# TASK REQUIREMENTS
Rewrite every row below, swapping "click action" for "tap action" wherever it occurs and leaving everything else unchanged.

# RECORDS FOR PROCESSING
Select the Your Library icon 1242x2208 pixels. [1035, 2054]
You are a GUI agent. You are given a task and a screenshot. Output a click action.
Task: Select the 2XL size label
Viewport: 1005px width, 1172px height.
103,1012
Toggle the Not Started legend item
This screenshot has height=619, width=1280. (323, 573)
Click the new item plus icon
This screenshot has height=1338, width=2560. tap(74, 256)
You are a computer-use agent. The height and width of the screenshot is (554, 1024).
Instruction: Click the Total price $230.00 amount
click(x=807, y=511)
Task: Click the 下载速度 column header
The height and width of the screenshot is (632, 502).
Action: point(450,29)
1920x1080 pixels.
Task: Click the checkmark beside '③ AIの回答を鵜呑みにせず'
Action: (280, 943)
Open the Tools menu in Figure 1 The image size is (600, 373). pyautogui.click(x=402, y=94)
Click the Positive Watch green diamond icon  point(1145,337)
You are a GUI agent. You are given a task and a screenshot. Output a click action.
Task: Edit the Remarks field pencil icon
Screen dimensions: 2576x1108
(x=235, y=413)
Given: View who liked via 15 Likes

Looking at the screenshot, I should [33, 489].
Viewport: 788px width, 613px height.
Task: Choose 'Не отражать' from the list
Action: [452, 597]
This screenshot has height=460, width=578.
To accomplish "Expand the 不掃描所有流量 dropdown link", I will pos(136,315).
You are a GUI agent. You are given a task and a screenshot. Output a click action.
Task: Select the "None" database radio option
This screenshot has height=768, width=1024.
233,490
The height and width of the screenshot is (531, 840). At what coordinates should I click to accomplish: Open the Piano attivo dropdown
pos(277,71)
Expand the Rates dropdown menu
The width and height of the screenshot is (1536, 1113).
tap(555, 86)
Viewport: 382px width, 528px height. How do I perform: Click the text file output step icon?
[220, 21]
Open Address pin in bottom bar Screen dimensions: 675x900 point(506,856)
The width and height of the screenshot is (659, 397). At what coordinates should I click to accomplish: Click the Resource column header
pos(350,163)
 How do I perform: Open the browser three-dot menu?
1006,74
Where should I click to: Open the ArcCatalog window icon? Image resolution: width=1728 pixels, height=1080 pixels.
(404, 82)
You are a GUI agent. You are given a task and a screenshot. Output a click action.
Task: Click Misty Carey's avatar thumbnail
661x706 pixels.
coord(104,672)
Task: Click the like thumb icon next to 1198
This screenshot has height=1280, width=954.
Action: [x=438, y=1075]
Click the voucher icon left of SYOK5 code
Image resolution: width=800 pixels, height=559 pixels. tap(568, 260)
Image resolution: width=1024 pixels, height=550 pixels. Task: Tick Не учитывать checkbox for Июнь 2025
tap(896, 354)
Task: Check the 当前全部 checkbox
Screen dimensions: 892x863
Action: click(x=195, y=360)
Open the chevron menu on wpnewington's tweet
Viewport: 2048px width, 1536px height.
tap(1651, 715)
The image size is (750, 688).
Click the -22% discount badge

# RESPONSE BELOW
Select the Your Library icon 1242x2208 pixels. [1035, 2054]
You are a GUI agent. You are given a task and a screenshot. Output a tap action.
Task: Select the 2XL size label
Viewport: 1005px width, 1172px height.
103,1012
Toggle the Not Started legend item
This screenshot has height=619, width=1280. (323, 573)
Click the new item plus icon
This screenshot has height=1338, width=2560. tap(74, 256)
You are a computer-use agent. The height and width of the screenshot is (554, 1024).
Instruction: Click the Total price $230.00 amount
click(x=807, y=511)
Task: Click the 下载速度 column header
The height and width of the screenshot is (632, 502).
Action: point(450,29)
1920x1080 pixels.
Task: Click the checkmark beside '③ AIの回答を鵜呑みにせず'
Action: (280, 943)
Open the Tools menu in Figure 1 The image size is (600, 373). pyautogui.click(x=402, y=94)
Click the Positive Watch green diamond icon  point(1145,337)
You are a GUI agent. You are given a task and a screenshot. Output a tap action.
Task: Edit the Remarks field pencil icon
Screen dimensions: 2576x1108
(x=235, y=413)
Given: View who liked via 15 Likes

Looking at the screenshot, I should [33, 489].
Viewport: 788px width, 613px height.
Task: Choose 'Не отражать' from the list
Action: [452, 597]
This screenshot has height=460, width=578.
To accomplish "Expand the 不掃描所有流量 dropdown link", I will pos(136,315).
You are a GUI agent. You are given a task and a screenshot. Output a tap action.
Task: Select the "None" database radio option
This screenshot has height=768, width=1024.
233,490
The height and width of the screenshot is (531, 840). At what coordinates should I click to accomplish: Open the Piano attivo dropdown
pos(277,71)
Expand the Rates dropdown menu
The width and height of the screenshot is (1536, 1113).
tap(555, 86)
Viewport: 382px width, 528px height. How do I perform: Click the text file output step icon?
[220, 21]
Open Address pin in bottom bar Screen dimensions: 675x900 point(506,856)
The width and height of the screenshot is (659, 397). At what coordinates should I click to accomplish: Click the Resource column header
pos(350,163)
 How do I perform: Open the browser three-dot menu?
1006,74
Where should I click to: Open the ArcCatalog window icon? Image resolution: width=1728 pixels, height=1080 pixels.
(404, 82)
You are a GUI agent. You are given a task and a screenshot. Output a tap action.
Task: Click Misty Carey's avatar thumbnail
661x706 pixels.
coord(104,672)
Task: Click the like thumb icon next to 1198
This screenshot has height=1280, width=954.
Action: [x=438, y=1075]
Click the voucher icon left of SYOK5 code
Image resolution: width=800 pixels, height=559 pixels. tap(568, 260)
Image resolution: width=1024 pixels, height=550 pixels. Task: Tick Не учитывать checkbox for Июнь 2025
tap(896, 354)
Task: Check the 当前全部 checkbox
Screen dimensions: 892x863
Action: click(x=195, y=360)
Open the chevron menu on wpnewington's tweet
Viewport: 2048px width, 1536px height.
tap(1651, 715)
The image size is (750, 688).
Click the -22% discount badge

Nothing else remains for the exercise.